When I sent the email notifying him I wouldn’t be able to continue writing for him past January, he freaked out. Blew up my phone. Demanded my attention. When he didn’t get what he wanted right when he wanted it, he cut off my access to his website and sent a nasty email saying he wouldn’t need anything from me for January. How nasty? John Brownstone read it for me and then told me not to look at it. (I still don’t know what it says.)
It felt like he was saying, “You can’t break up with me, because I’m breaking up with you!” He didn’t know if the work I did for him paid a bill (it didn’t, thankfully) or whether I could make up the money he decided to take from me. But he also never paid me without a reminder…ever. He claimed I was important to his content needs but never spoke to me. Worse, he called me a liar and talked to every client he’d ever referred to me to find out if I’d let them go to.
It. Was. Wild.
And it’s messed me up a bit. I have to do a bit of negotiating with a current client (one I love!), and my stomach is in knots because I don’t feel confident about the reaction I’ll get. Not cool, dude. Not cool.
It’s Easy to Stay Too Long
Staying with a bad client is easy. We’re afraid we won’t be able to land a new client. We think this is the best we can do.
Both things aren’t necessarily true. In the two days after that bad episode, one of my favorite clients sent me extra gigs that were worth three times what the bad client ever paid me. And this client always pays on time.
There’s no guarantee that a great client will stick around forever or that ending the relationship will be easy. But you get the measure of a person when you work with them. The good ones will, at least, stay professional even if they’re disappointed.
I should have ditched that client the second or third time he paid me late. He was telling me in those early days that he didn’t value me as a freelancer. But I told myself I needed him. That he seemed okay.
Let me share a little secret, though…
If you landed that shitty ass client who doesn’t value what you do or your time, you are capable of landing a new and better client. It might take a while. Sometimes you have to stick with crap to pay your bills until someone better comes along. But the moment they do – and they will – break up, move on, and realize that you don’t need that bad client with their bad break up and their bad attitude.
How Do You Know It’s Time to Break Up?
In my case, I had to wait until I could replace my income before I could let a client go. We can’t pay the bills unless I do. Your situation may be different – this could be a side hustle or you have a second income that can pay the most important expenses.
When you break up is different than figuring out if you should break up.
How did I know I wanted to let them go?
- I hated working on their projects — even when other clients had similar needs.
- The communication was awful.
- Our personalities didn’t gel.
- I had no interest in going above and beyond.

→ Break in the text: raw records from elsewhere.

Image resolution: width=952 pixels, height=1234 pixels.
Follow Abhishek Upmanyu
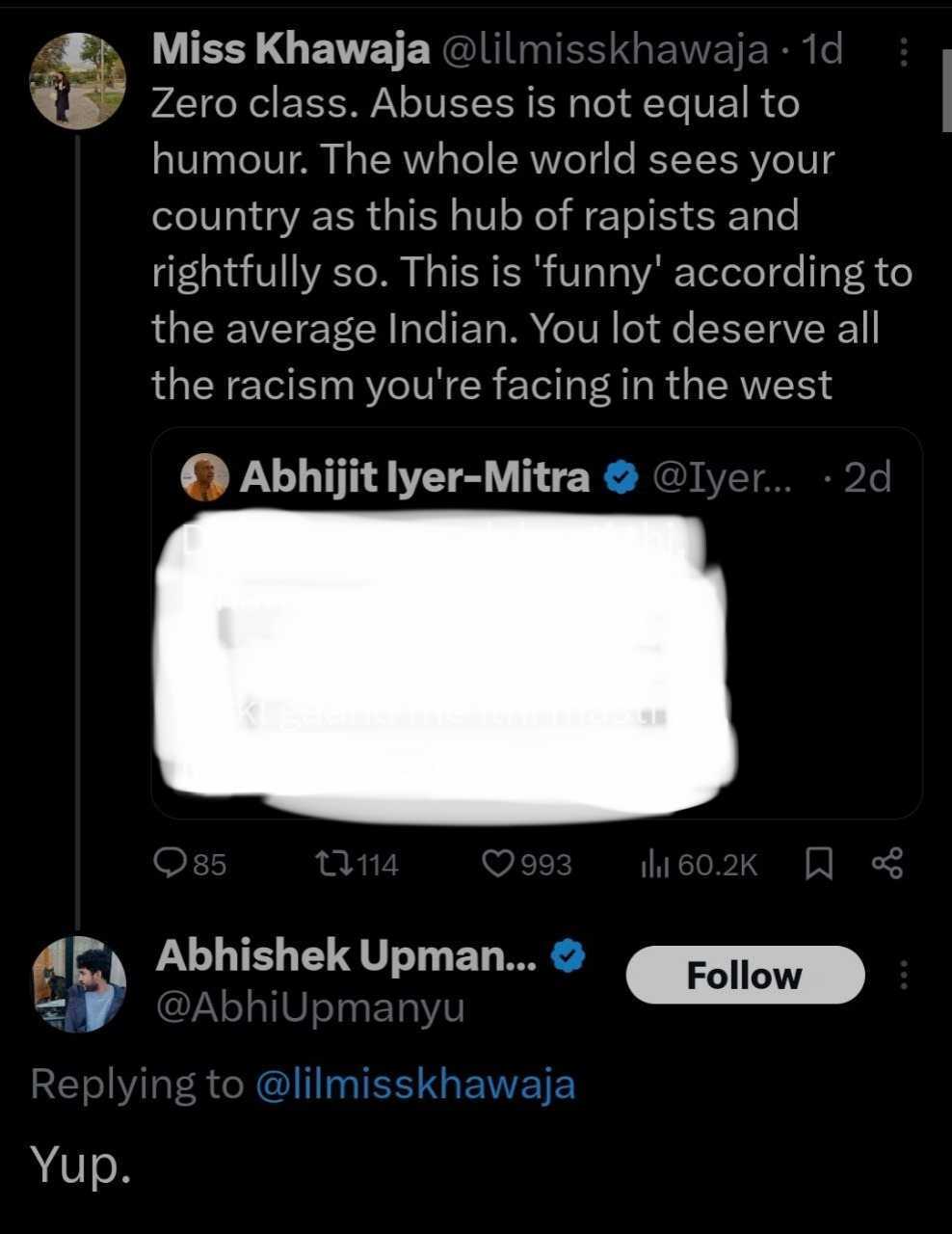tap(744, 976)
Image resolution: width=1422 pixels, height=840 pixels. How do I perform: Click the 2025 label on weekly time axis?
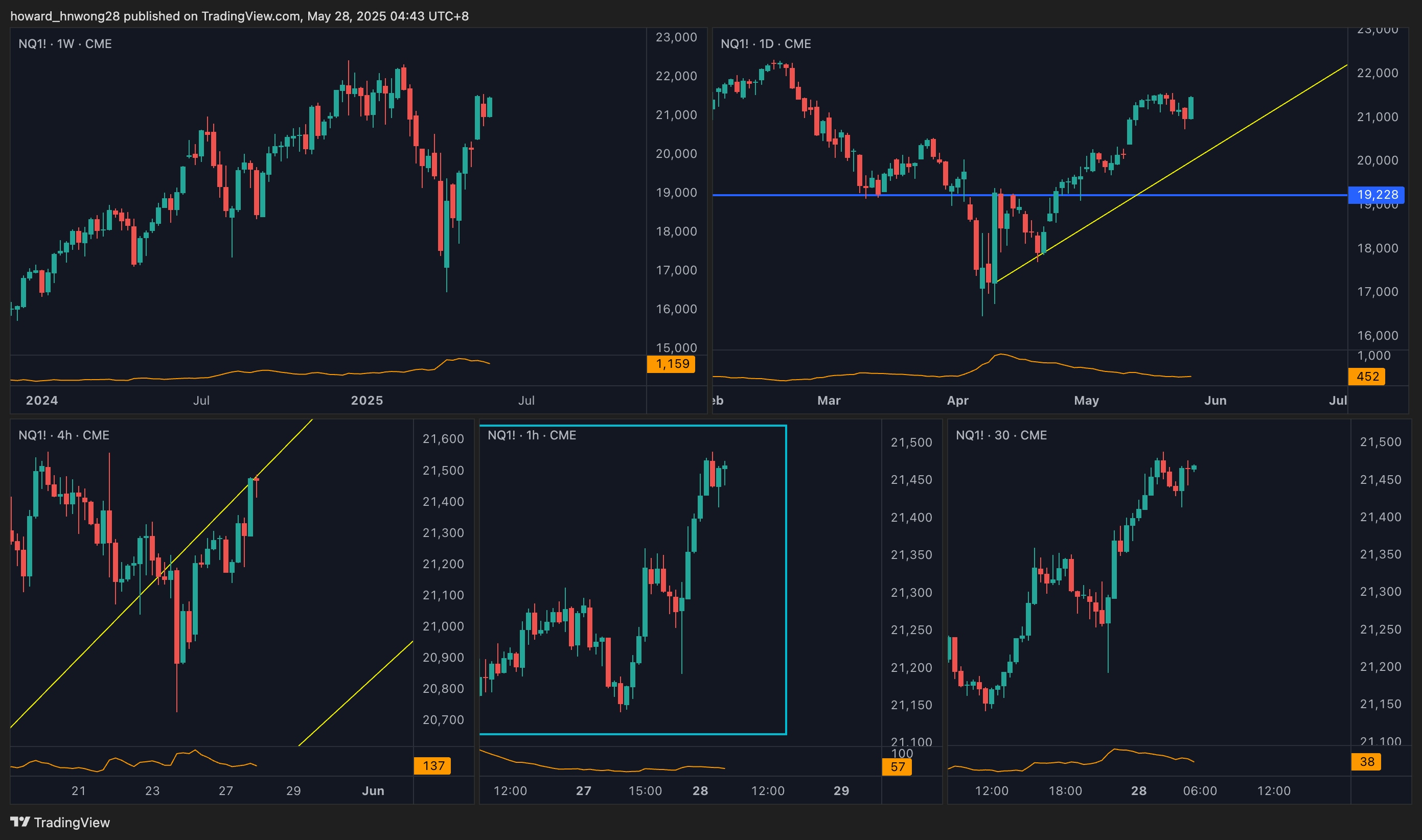click(x=367, y=400)
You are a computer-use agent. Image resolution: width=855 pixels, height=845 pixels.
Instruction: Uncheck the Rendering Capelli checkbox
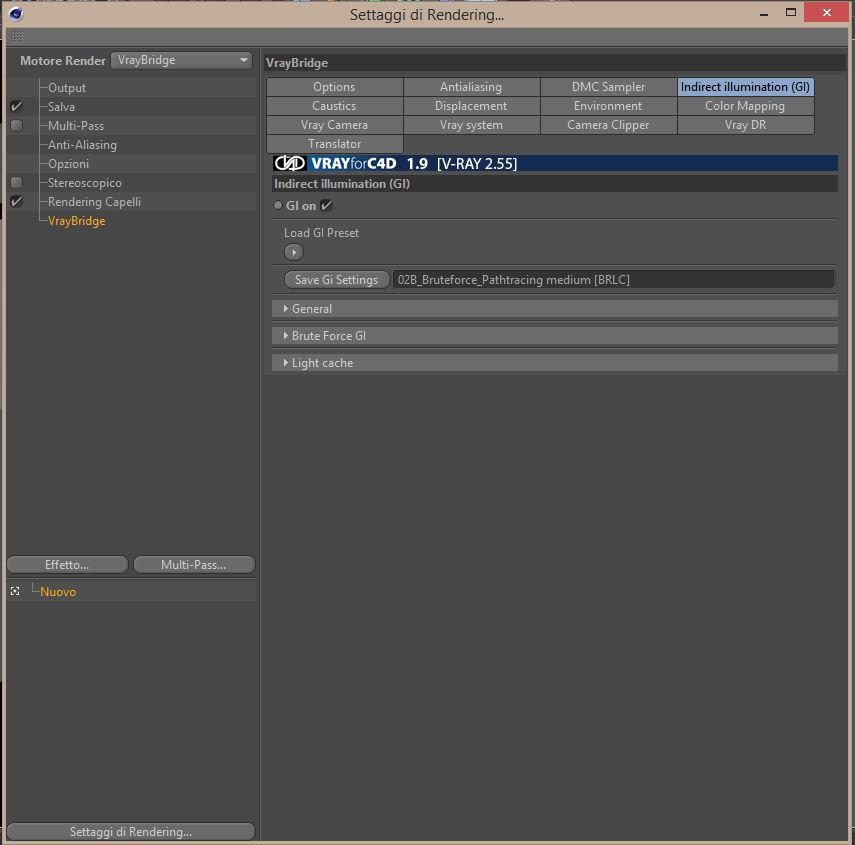[x=17, y=202]
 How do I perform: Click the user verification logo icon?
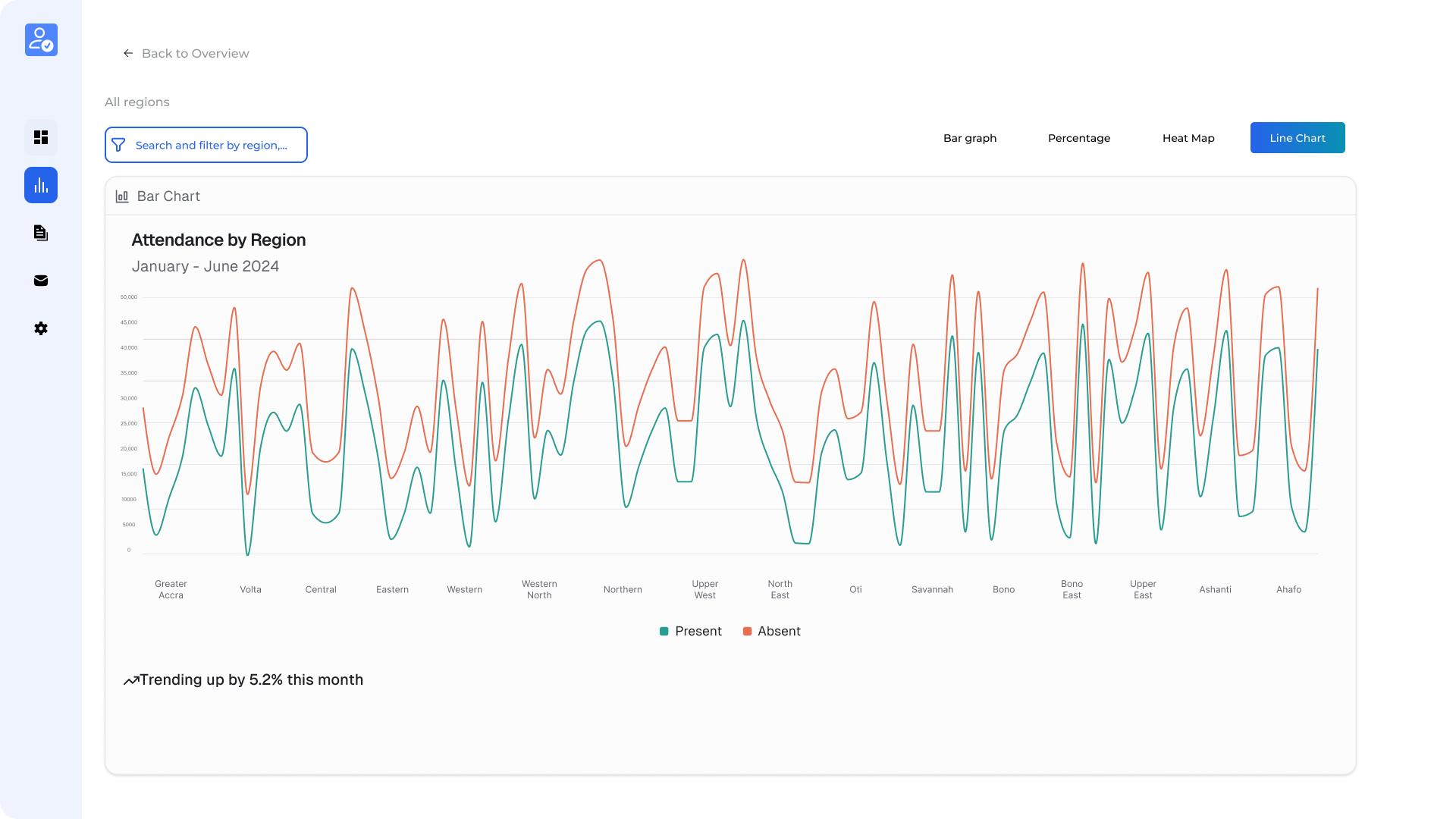coord(40,39)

I would, but I felt put out when I did.
They weren’t bad companies or clients. We just weren’t the right fit. Except that bad break up. He’s a bad client, and I feel sorry for his next writer.
Once the money question is answered, think of how working for a client makes you feel. If you’re not dreading their assignments or their emails, and you’re willing to give a little extra – time, edits, whatever – it’s likely a good fit. But if you dread every moment, as soon as you can, break it off. You’ll be free to find a new client who’s a better fit.
Breaking up doesn’t have to be hard to do, as long as you keep it professional. And what I’ve learned is that you can’t control how other people react, only what you do. The jerk who talked to my other clients? Whatever he said seems not to have worked because they’re still working with me.